* [Problem description]: Repeat only the stretch of lines below that runs from the line with "Image resolution: width=900" through the line with "Viewport: 1024px width, 584px height.", unaltered.
--- Dataset excerpts ---
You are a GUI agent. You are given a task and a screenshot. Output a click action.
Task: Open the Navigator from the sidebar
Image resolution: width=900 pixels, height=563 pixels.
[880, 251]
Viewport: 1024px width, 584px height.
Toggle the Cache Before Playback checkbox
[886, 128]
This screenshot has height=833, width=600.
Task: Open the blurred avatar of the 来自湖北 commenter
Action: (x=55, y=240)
---
--- Dataset excerpts ---
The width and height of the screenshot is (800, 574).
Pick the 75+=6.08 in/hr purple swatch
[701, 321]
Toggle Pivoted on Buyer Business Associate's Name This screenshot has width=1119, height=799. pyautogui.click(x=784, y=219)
---
--- Dataset excerpts ---
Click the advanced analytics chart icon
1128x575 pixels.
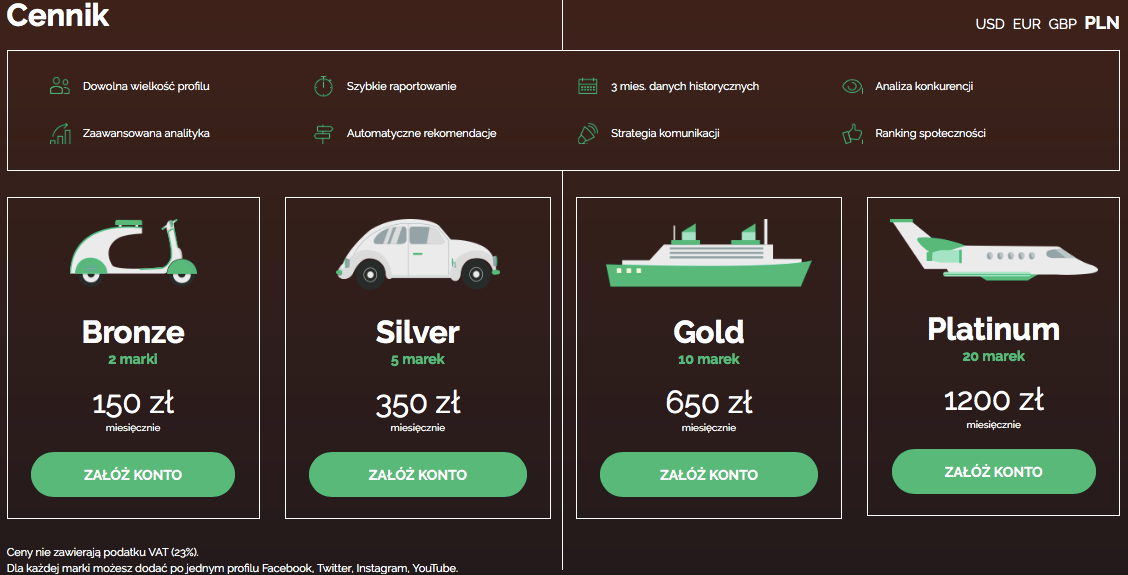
---
* [Problem solution]:
Image resolution: width=900 pixels, height=563 pixels.
[880, 251]
Viewport: 1024px width, 584px height.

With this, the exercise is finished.